> **TASK TO CARRY OUT**: Copy the items exactly, from the line containing "Task: Click the Cancel Task Request link" through the line containing "Looking at the screenshot, I should [x=751, y=131].", including both of those lines.

━━━━━ RECORDED INFORMATION ━━━━━

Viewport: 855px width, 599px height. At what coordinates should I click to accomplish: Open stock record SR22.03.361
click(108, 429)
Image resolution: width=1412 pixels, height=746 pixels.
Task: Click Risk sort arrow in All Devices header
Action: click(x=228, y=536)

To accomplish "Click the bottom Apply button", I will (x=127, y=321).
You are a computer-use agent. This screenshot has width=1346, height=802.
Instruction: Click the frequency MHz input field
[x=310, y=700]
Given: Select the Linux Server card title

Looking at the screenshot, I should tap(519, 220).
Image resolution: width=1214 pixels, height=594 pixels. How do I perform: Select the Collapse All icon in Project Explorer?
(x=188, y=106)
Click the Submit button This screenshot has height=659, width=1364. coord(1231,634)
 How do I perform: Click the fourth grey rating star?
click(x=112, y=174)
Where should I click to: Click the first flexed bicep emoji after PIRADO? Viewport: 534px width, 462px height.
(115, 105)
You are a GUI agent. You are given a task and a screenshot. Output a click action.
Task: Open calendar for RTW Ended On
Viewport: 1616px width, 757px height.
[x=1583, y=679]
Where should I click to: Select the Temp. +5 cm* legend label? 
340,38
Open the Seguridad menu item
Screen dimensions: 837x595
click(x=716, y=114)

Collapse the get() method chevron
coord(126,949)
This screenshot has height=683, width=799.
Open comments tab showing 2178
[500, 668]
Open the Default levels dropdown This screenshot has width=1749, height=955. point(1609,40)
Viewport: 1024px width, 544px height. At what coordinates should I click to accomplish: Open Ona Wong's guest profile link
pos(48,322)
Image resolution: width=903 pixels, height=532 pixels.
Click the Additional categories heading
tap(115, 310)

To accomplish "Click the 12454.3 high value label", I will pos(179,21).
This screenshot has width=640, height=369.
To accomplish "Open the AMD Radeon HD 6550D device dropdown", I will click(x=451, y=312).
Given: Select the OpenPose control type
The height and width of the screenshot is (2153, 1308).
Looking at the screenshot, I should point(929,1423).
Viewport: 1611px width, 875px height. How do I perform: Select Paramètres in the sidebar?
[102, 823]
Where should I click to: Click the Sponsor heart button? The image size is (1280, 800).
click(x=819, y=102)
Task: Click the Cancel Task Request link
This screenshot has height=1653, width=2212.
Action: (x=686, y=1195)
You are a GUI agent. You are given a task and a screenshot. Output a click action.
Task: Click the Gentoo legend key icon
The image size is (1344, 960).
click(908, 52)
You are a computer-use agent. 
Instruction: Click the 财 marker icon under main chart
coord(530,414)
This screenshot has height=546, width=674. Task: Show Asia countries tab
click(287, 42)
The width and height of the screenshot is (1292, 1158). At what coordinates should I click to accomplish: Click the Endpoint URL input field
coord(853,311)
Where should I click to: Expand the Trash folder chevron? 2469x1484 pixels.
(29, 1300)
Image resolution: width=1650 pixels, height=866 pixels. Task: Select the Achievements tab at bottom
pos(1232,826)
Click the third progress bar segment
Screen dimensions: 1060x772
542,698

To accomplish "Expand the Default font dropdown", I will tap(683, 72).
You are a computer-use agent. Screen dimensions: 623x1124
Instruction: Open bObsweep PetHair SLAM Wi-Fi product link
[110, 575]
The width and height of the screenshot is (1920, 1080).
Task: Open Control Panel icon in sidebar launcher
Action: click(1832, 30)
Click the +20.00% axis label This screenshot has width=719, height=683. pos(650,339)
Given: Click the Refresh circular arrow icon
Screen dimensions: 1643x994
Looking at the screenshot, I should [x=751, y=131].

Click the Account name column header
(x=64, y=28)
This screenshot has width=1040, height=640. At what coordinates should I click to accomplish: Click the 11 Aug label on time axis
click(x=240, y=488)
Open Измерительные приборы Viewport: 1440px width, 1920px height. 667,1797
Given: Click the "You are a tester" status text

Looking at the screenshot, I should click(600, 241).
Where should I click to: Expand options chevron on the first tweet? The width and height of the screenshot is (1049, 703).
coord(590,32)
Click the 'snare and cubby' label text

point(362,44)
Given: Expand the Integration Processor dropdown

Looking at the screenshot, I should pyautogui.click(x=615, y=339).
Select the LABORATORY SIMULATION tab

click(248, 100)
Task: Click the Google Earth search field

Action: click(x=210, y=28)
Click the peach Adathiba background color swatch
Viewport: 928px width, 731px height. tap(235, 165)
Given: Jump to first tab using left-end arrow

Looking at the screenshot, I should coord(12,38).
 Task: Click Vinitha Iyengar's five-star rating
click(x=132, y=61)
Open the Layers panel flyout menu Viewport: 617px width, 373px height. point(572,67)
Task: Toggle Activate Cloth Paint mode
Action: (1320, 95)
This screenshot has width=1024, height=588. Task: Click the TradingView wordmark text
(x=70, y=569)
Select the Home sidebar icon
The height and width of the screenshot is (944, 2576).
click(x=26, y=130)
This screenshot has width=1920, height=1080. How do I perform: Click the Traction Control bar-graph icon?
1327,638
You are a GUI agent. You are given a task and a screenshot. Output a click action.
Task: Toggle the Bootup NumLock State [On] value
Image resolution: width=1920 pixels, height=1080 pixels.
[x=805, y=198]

━━━━━

> **EXERCISE OUTPUT**:
Task: Click the Cancel Task Request link
This screenshot has height=1653, width=2212.
Action: (x=686, y=1195)
You are a GUI agent. You are given a task and a screenshot. Output a click action.
Task: Click the Gentoo legend key icon
The image size is (1344, 960).
click(908, 52)
You are a computer-use agent. 
Instruction: Click the 财 marker icon under main chart
coord(530,414)
This screenshot has height=546, width=674. Task: Show Asia countries tab
click(287, 42)
The width and height of the screenshot is (1292, 1158). At what coordinates should I click to accomplish: Click the Endpoint URL input field
coord(853,311)
Where should I click to: Expand the Trash folder chevron? 2469x1484 pixels.
(29, 1300)
Image resolution: width=1650 pixels, height=866 pixels. Task: Select the Achievements tab at bottom
pos(1232,826)
Click the third progress bar segment
Screen dimensions: 1060x772
542,698

To accomplish "Expand the Default font dropdown", I will tap(683, 72).
You are a computer-use agent. Screen dimensions: 623x1124
Instruction: Open bObsweep PetHair SLAM Wi-Fi product link
[110, 575]
The width and height of the screenshot is (1920, 1080).
Task: Open Control Panel icon in sidebar launcher
Action: click(1832, 30)
Click the +20.00% axis label This screenshot has width=719, height=683. pos(650,339)
Given: Click the Refresh circular arrow icon
Screen dimensions: 1643x994
Looking at the screenshot, I should [x=751, y=131].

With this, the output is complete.